Figure 3.

V1 layer 4 principal neurons show a decrease in calcium response magnitude to the familiar visual stimulus following SRP induction. (A) Timeline of experimental procedure and training paradigm. (B) Schematic of prism implantation in V1 and endoscopic imaging. (C) Confocal image of prism implanted Scnn1a mouse with GCaMP6f virus injection targeted to layer 4 principal neurons. Asterisk indicates a tract of prism. Scale bar, 100 μm. (D) Top: representative heat map of cellular calcium responses from all neurons from one animal across training days (D) to the presented visual stimulus orientation (°) as depicted in panel (A). G indicates gray screen, 1 indicates one phase-reversal of the visual stimulus and 2 indicates subsequent phase-reversal.

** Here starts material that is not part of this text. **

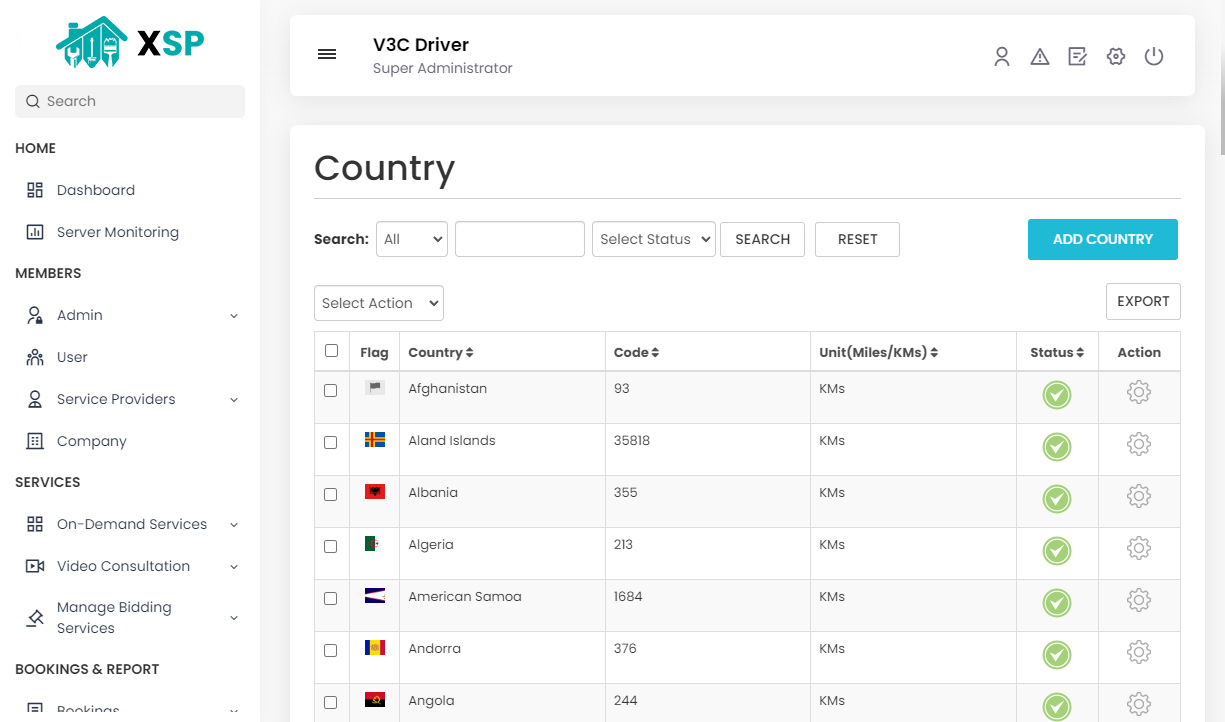
Task: Open the hamburger menu next to V3C Driver
Action: 327,54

Bottom: mean magnitude of calcium responses at each time point from the panel above. Gray traces indicate the presence of a gray screen. (E) Same analyses as performed in Figure 3D. Cell IDs are reordered in descending order of activity in response to X + 90° on day 5. (F) Left panel: mean magnitude of calcium responses of all imaged neurons (n = 1,842) from all animals (n = 12) during the 50–1,200 ms period following onset and subsequent phase reversals of the visual stimulus. There is an overall decrease in the mean magnitude of calcium response between day 1 and day 4 (Paired t-test, p = 0.001). Mean Ca²⁺ response on day 5 to the familiar visual stimulus is also significantly reduced compared to the mean response to the novel visual stimulus (Paired t-test, p = 0.0003). Right panel: mean magnitude of Ca²⁺ responses of all recorded neurons from all animals during the 50–150 ms period following onset and subsequent phase reversals of the visual stimulus. Mean magnitude comparison between day 1 and day 4 is significant (Paired t-test, p = 0.003). Day 5 familiar and novel comparison is also significant (Paired t-test, p = 0.00004). Error bars indicate SEM. **p < 0.01, ***p < 0.001.